Elemental abundance patterns and Sr-, Nd- and Hf-isotope systematics for the Yellowstone hotspot and Columbia River flood basalts: Bearing on petrogenesis

The Yellowstone hotspot track in the northwestern US has a 17-myr history that began with eruption of the voluminous Columbia River basalts (CRB), and produced an eastward track with the bimodal rhyolite and basaltic eruptive centers of the Snake River Plain (SRP) as the North American Plate drifted westwards. We have generated the first Hf isotopic data on basalts in this large igneous province along with bulk-rock trace-element abundance patterns and Sr-Nd isotopic ratios to assess the hypothesized kinship with co-located rhyolites throughout the hotspot track. The isotopic compositions for all three elements span much of the compositional range observed in mantle-derived basalts worldwide.
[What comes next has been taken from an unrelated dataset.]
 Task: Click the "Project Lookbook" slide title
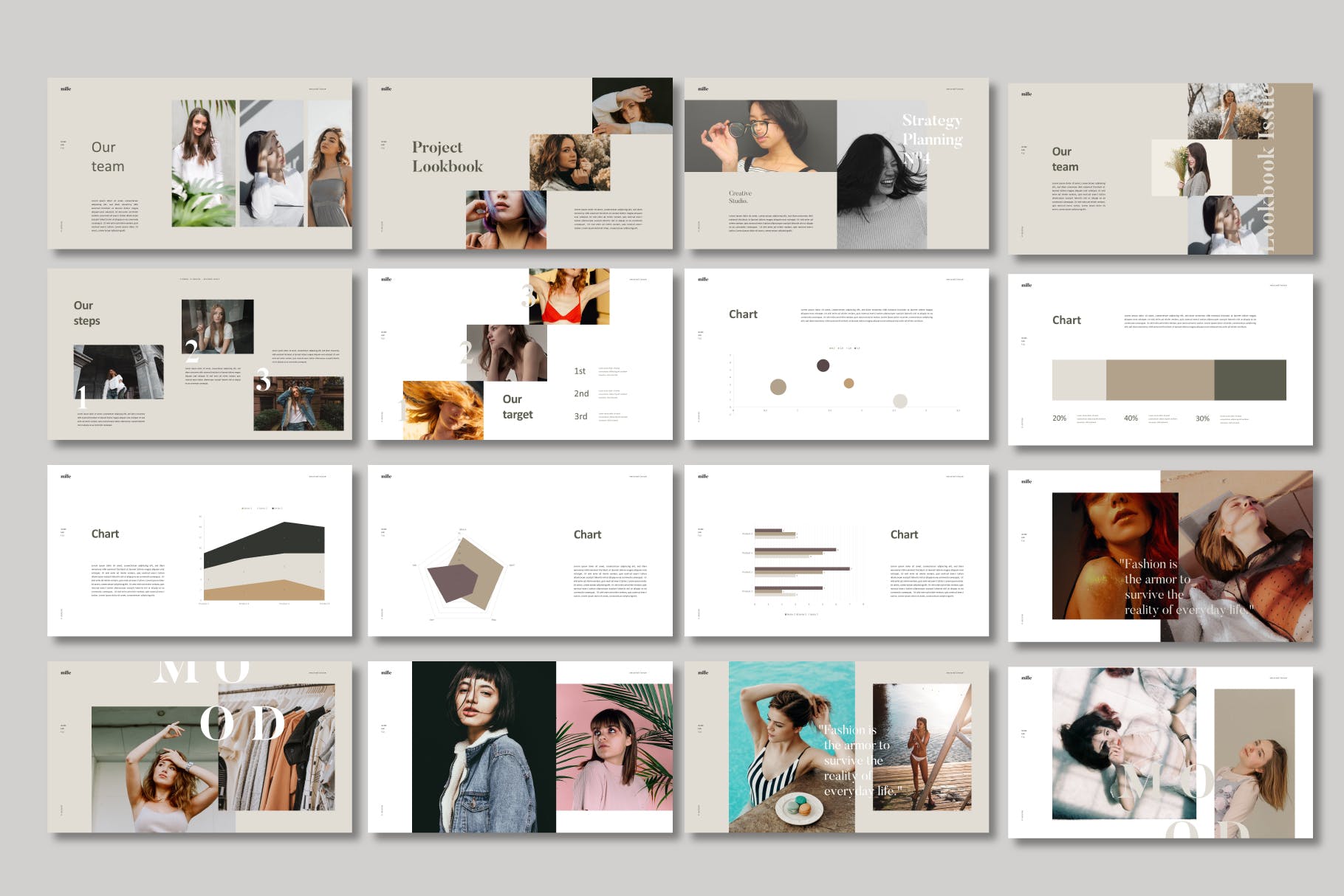447,156
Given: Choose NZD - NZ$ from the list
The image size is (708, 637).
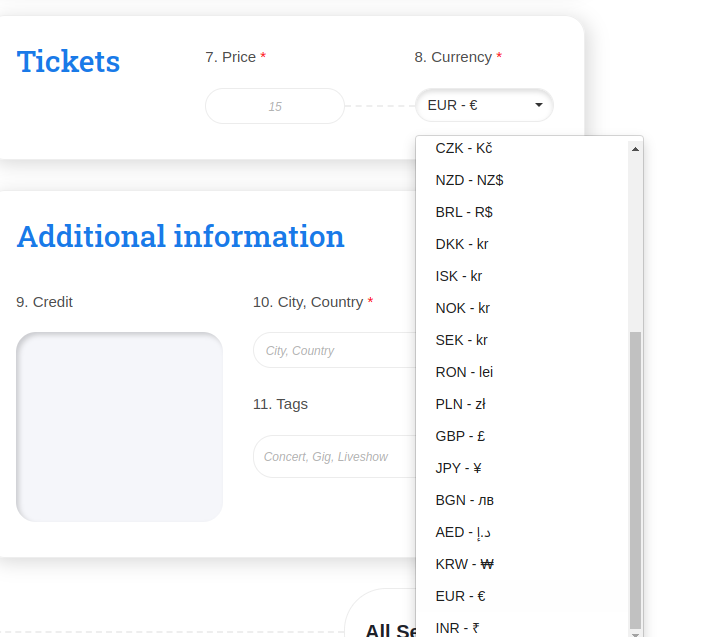Looking at the screenshot, I should (469, 180).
Varying between a high of +11.3 in parts of the CRB and a low of −8.3 in some of the late SRP basalts, the new ε _Hf values are geographically controlled, similar to the shift first documented with Sr and Nd isotopes across the “0.706 Sr line,” which marks the boundary between thin- accreted young ocean lithosphere and arc terranes in the west to thick, old cratonized crust in the east. This observation shows that there is significant lithospheric control on the isotopic compositions of both basalts and rhyolites associated with the Yellowstone hotspot track. Modeling of assimilation and fractional crystallization (AFC) processes in seven basaltic lava flows filling the 2-Ma Big Bend Ridge Caldera at Mesa Falls, Idaho, near the eastern end of the hotspot track suggests that the crustal contribution to the Nd and Hf concentration budgets increases systematically with time and was significant. A comparison of new and previously published bulk-rock major-oxide concentrations (e.g., the alkalis Na ₂ O and K ₂ O) with our previously published data for H ₂ O, Cl, F and S in olivine-hosted melt inclusions suggests that the volatiles are sub-crustal, possibly from the lithospheric mantle, and degas extensively during magma ascent and crystallization.